Die Rolle der Männer
Bis jetzt findet sich kein Mann unter den Mitgliedern des Hamburg Towers Dance Team. Noch gab es keine Anfragen. „Ich fände die Idee nicht schlecht“, sagt Baumgärtner. Aber ihre Tänze seien gerade eher weiblicher und beim Outfit müsse man dann auch schauen.
Früher konnte das Team in einem eigenen Raum trainieren. Der wird zukünftig zu einer VIP-Area umgebaut. Jetzt trainieren sie mit den Männern gleichzeitig am Rand der Halle. Jeder Meter wird genutzt. In der Mitte sprinten Männer von Korb zu Korb, alle brüllen durcheinander, Turnschuhe quietschen über den Hallenboden, Bälle prallen auf den Boden. Die Towers haben ein Platzproblem. Nach ein paar Minuten in der Halle tun einem die Ohren weh.

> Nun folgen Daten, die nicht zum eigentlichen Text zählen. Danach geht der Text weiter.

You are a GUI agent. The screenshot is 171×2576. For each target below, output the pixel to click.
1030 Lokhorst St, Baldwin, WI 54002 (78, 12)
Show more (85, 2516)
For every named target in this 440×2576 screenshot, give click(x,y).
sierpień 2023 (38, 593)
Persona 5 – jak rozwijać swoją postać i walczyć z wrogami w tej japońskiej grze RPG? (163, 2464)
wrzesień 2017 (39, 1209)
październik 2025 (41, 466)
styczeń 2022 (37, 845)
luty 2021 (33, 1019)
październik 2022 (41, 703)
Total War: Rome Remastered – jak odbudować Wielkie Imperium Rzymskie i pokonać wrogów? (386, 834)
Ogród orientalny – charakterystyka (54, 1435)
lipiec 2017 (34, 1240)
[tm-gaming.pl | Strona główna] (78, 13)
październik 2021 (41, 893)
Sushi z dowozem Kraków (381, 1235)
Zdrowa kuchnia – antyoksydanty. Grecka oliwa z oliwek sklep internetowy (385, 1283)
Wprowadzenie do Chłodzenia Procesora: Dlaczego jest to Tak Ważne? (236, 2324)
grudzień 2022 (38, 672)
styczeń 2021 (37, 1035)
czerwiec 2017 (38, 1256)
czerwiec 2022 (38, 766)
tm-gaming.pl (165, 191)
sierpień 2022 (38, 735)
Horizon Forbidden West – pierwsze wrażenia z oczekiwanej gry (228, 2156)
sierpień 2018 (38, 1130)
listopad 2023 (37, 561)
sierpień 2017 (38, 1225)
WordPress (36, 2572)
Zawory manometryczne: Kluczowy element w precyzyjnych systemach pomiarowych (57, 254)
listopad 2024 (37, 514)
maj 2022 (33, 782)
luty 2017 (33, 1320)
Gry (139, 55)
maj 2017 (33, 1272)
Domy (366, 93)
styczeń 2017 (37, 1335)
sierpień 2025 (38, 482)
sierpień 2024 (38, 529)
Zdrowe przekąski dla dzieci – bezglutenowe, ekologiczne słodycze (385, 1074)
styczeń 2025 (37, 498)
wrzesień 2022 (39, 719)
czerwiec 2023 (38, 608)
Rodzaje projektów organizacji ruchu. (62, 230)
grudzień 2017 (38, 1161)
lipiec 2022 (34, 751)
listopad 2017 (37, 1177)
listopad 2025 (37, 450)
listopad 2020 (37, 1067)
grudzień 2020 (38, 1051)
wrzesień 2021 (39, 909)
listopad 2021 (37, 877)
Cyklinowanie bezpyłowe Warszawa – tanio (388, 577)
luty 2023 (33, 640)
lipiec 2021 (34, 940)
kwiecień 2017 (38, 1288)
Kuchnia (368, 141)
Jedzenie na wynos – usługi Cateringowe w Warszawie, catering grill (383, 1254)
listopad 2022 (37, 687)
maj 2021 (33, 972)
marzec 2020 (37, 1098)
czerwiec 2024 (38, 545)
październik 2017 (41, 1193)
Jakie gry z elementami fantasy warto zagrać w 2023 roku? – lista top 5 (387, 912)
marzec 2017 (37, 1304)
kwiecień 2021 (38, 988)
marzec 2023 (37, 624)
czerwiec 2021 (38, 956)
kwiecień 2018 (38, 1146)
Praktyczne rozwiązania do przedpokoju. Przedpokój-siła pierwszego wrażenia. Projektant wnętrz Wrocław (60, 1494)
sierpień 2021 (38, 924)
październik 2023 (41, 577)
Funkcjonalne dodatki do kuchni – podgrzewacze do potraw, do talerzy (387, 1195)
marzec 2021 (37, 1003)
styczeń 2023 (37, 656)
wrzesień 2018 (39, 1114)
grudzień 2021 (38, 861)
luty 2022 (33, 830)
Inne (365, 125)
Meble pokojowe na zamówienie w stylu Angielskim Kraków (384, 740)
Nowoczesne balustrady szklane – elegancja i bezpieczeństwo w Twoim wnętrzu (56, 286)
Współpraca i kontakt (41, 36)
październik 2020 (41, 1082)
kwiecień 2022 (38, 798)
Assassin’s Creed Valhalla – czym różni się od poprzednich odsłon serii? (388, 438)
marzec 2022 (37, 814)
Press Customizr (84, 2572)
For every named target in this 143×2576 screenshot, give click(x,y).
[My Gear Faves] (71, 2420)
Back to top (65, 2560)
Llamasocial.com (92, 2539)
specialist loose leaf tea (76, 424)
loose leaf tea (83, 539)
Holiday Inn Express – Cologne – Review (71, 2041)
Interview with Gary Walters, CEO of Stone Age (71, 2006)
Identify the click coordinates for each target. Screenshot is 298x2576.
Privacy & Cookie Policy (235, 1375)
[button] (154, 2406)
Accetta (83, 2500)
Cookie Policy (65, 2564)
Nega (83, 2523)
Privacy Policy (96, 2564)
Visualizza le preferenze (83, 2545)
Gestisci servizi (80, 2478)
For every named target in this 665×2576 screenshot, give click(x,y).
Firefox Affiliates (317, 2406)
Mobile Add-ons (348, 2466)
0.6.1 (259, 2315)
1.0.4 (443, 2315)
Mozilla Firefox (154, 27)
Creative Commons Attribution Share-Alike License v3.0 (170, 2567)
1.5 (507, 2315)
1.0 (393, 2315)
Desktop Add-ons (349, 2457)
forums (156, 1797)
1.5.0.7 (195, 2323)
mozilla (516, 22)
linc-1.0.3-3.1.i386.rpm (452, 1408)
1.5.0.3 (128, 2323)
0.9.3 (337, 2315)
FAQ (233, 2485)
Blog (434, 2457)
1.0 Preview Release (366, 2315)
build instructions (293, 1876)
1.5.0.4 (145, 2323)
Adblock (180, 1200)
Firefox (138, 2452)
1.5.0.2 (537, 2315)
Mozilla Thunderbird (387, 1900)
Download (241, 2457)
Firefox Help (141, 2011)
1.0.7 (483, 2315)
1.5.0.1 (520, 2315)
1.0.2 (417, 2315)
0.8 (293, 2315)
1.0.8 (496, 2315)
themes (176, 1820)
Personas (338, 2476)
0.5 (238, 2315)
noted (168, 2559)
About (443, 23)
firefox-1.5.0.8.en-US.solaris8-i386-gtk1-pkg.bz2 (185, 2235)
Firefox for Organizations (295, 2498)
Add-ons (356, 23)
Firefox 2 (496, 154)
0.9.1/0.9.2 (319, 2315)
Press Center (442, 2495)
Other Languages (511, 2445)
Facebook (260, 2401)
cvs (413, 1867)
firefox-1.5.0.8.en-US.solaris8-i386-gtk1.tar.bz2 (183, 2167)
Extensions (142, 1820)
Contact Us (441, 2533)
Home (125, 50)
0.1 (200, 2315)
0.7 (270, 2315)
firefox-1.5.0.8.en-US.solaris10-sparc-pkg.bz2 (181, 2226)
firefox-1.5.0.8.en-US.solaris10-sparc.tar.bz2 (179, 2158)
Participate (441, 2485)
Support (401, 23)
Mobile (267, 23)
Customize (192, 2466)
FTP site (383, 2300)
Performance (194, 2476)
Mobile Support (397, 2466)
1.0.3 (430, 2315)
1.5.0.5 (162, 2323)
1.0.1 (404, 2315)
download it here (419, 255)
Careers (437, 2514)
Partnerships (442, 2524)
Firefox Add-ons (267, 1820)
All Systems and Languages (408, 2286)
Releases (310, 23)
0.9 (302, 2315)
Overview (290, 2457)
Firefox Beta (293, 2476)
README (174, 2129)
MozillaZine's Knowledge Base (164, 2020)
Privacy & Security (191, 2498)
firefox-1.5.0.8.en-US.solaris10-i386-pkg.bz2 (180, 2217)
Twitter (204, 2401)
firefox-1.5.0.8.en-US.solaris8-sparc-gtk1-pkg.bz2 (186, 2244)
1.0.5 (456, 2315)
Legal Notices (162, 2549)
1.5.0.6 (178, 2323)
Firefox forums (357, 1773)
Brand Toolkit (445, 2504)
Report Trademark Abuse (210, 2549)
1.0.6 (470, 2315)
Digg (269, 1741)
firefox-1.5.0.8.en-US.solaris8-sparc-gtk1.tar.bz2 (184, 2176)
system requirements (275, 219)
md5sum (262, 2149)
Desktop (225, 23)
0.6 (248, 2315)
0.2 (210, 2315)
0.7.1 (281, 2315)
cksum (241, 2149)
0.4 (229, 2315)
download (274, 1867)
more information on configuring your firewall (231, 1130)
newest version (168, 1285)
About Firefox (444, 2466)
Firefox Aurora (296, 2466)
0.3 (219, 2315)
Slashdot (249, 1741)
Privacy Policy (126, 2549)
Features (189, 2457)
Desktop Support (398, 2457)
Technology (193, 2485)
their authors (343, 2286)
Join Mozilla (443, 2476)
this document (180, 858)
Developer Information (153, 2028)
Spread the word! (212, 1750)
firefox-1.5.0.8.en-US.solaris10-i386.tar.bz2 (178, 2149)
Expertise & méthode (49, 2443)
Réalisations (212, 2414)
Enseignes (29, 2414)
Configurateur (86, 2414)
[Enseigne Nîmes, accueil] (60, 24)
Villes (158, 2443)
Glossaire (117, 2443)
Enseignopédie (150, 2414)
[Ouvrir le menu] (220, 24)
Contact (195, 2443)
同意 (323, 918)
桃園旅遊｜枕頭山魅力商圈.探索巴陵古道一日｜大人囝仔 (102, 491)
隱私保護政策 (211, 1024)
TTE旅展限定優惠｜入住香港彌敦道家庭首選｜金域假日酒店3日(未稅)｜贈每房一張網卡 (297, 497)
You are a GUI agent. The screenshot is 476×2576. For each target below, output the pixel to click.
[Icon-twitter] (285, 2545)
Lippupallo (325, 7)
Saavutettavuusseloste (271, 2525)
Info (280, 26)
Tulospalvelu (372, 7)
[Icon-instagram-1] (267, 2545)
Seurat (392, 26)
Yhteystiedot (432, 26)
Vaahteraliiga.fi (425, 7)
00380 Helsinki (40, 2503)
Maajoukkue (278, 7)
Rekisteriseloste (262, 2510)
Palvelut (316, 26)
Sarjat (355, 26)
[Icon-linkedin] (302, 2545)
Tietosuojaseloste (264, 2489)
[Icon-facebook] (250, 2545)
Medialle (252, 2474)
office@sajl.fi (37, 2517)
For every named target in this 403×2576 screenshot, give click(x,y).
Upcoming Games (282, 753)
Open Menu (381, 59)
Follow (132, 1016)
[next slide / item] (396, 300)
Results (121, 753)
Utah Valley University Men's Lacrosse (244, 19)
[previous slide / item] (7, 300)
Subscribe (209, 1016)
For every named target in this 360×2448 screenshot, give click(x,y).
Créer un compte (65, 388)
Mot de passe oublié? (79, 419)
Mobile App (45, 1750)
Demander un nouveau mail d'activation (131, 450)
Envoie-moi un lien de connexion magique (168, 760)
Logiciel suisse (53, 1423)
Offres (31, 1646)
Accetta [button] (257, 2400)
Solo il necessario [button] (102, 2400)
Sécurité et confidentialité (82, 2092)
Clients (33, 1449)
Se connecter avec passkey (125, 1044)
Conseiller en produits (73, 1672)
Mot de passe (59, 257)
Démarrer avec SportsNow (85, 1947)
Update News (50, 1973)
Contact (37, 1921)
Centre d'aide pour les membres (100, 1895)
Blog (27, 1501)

Mit den Spielern haben sie nur vor ihrem Training Kontakt. Kurz bevor es losgeht, kommt ein Spieler vorbei und albert mit den Frauen rum. Die Szene würde auch gut in einen amerikanischen Cheerleaderfilm passen.
Davon lassen sich die Frauen aber nicht beirren. Motivation und Konzentration sind hoch. „Alle zwei Wochen ist ein Heimspiel und dann können wir zeigen, was wir gelernt haben“, sagt Fuschini. Dazu gehört auch der Rückwärtssalto. Im Spiel muss er sitzen. Dann liegt keine Matte auf dem Hallenboden und der ist genauso hart wie der Sport selbst.